Why I choose to write
Writing provides an opportunity to distill the infinite thoughts in my mind into readable words that allow someone (including myself) to learn something from it. The learning part is the main reason I choose to write, despite it being the side effect of sitting down and writing. The hard work is in the distillation. If I or no one else would learn anything from the things I write, I would not do it. Thankfully, there is always something to learn from someone else’s words. All you have to do is read and listen to their heart.
Distilling the mind with the heart
Thoughts come from the mind, but what turns those thoughts into the words you read? Am I writing what I am thinking verbatim? What is turning the underlying thoughts into the words I am writing? People may say it is the mind that you write with, but by treating writing as a creative process in addition to a technical process, you will need more than the mind alone. It is the heart that can make writing a joyful endeavor.

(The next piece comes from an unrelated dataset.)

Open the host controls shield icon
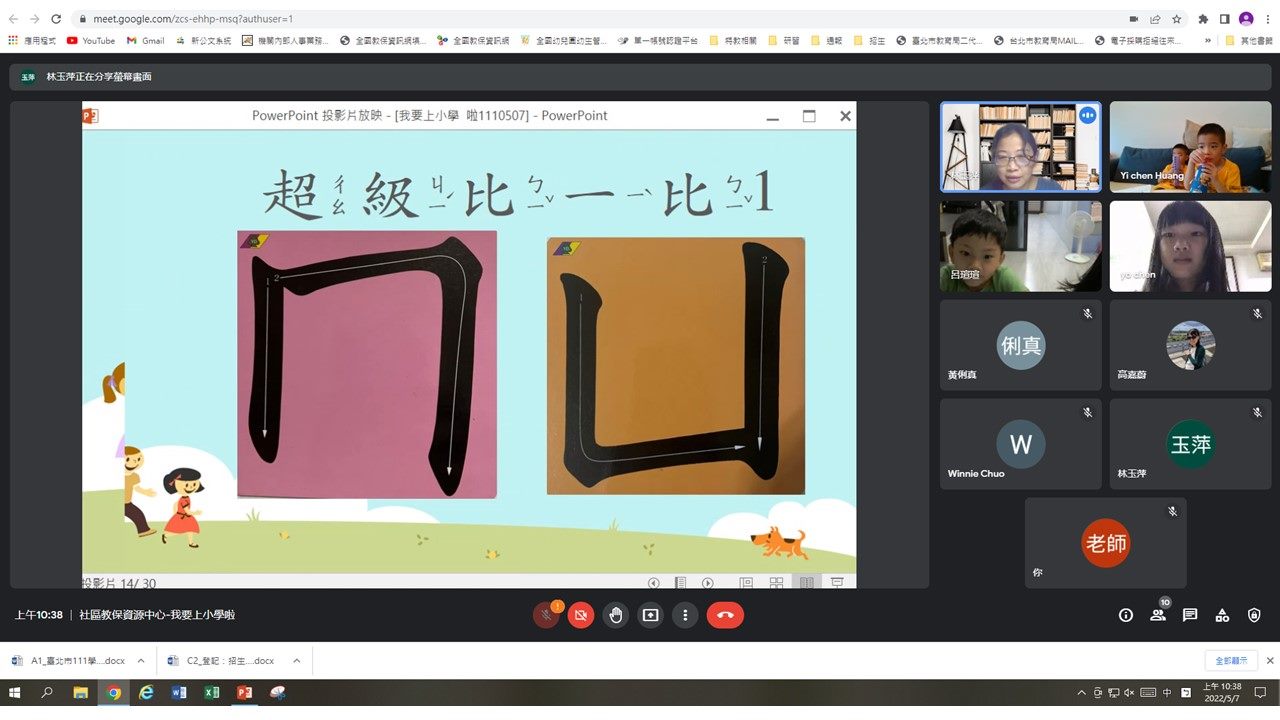This screenshot has height=720, width=1280. [x=1254, y=615]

The heart can be considered the part of you that is not your mind or your body, not your literal heart. The soul may be a better term, albeit more spiritual. Writing with the heart is where your true voice starts to show itself without any preconceived notions of what writing is holding you back from saying what you want to say. Your mind is likely to sanitize your writing, saying to you “Don’t write this, write this instead, no one will read that unless you write it like this.”

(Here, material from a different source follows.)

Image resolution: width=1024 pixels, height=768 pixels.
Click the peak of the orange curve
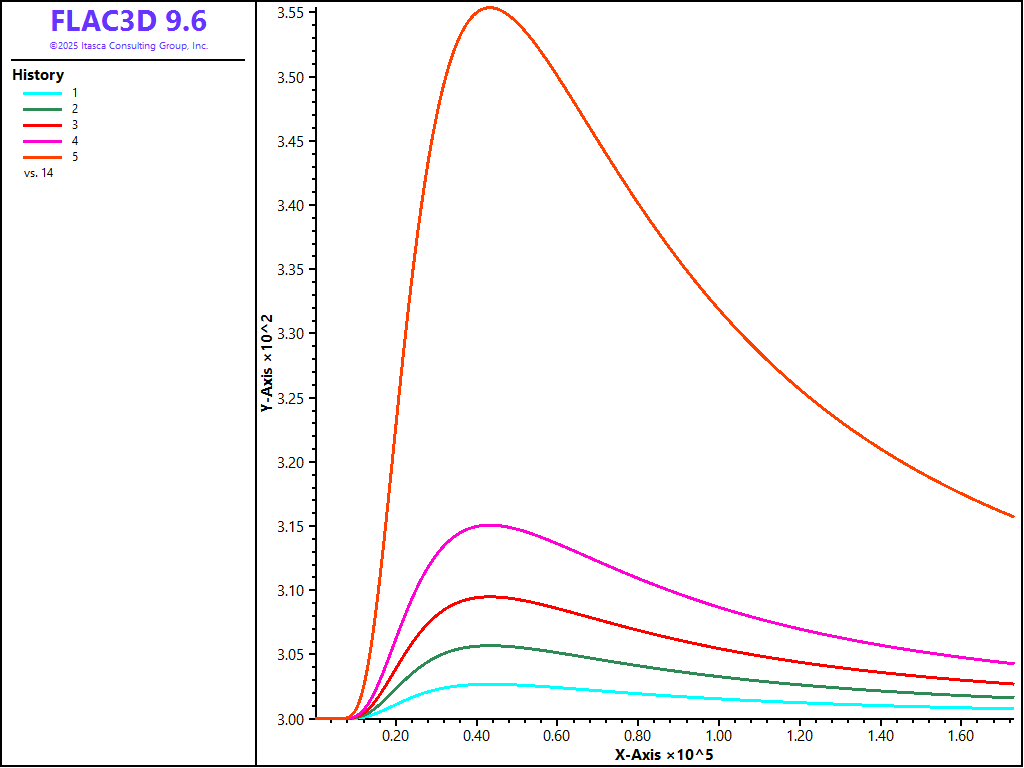pyautogui.click(x=489, y=8)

Let your mind fuel the ideas behind the writing and allow your heart to hold the pen.
The choice
I intentionally wrote “choose to” in the title instead of going with “Why I write” because it is a choice for me to write. It is an intentional activity that I partake in. Choosing to write is about being in the present when writing. Disregarding thoughts from the past and without worry about whether my writing will stand the test of time, I let the words I write be as they are. Is that not freeing?